Wyatt rubbed his hand across his cheek, and the hem of his long-sleeved shirt inched up, revealing a dark sliver of ink on his right wrist. Lucy gestured to see the tattoo. Wyatt pushed the sleeve up to his elbow and held out his arm for her to see. She leaned over the table, twisting for a better look. Inked on the soft underside of his forearm, about an inch up from his wrist, was a stereotypical alien face no bigger than the circumference of a silver dollar.
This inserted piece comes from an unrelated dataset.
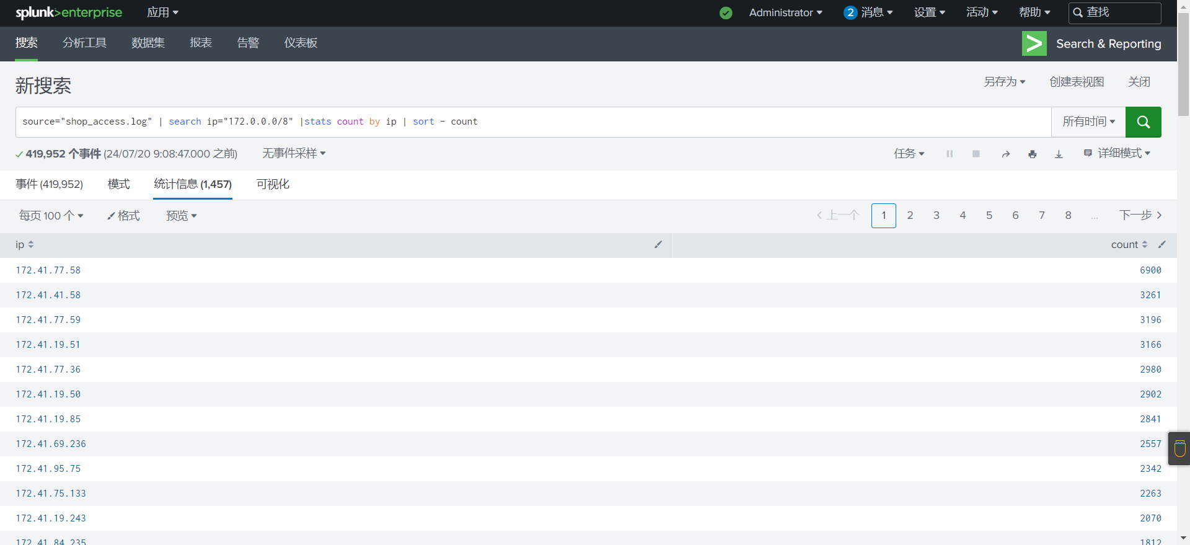
Task: Click the green search magnifier button
Action: coord(1143,122)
It was outlined in black, the skin inside shaded a rich blue-gray. Just a head, no body. Bulging cranium, narrow chin, a tiny mouth, huge and hollow eyes that gave it an otherworldly and shell-shocked expression. Eyes that sent shivers up Lucy’s spine and made her stomach turn. She sat back in her seat. Air released from the cushions in a huff.
“What do you think?” He turned his arm to admire it now, and the corners of his mouth curved up, his chin lifting with pride.
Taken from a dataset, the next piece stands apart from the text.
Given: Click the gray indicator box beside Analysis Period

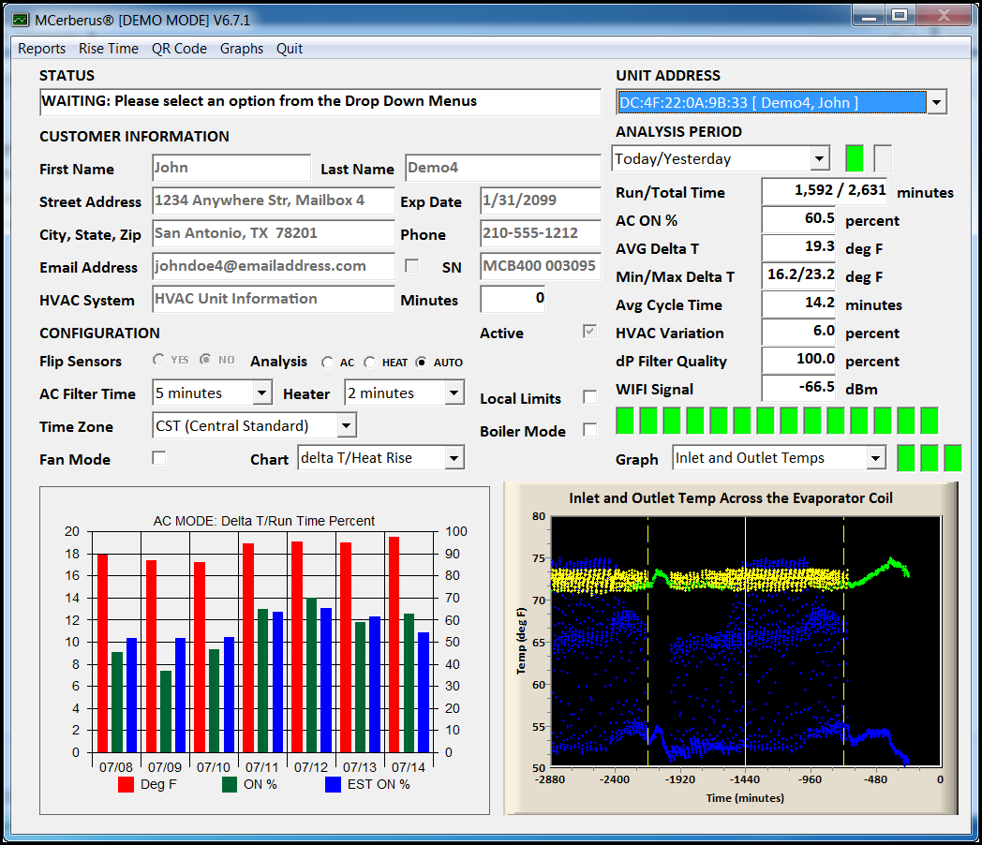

Lucy hesitated a moment and then reached for her purse, talking as she dug around for enough loose change to pay for her club soda. “You know what’s funny is that you seem like a reasonable man. Sane even.”
“I’m as sane as you are,” he said.
“So you must be doing all of this . . .” She dropped the change onto the table and gestured to his tattoo. “For what? Money? Attention?”
He tugged his sleeve down and drew his arms close to his body. “Why is it that one belief held by the majority of a population is accepted as normal, no matter how strange its tenets? While another belief shared by the minority is considered to be delusional and dangerous?”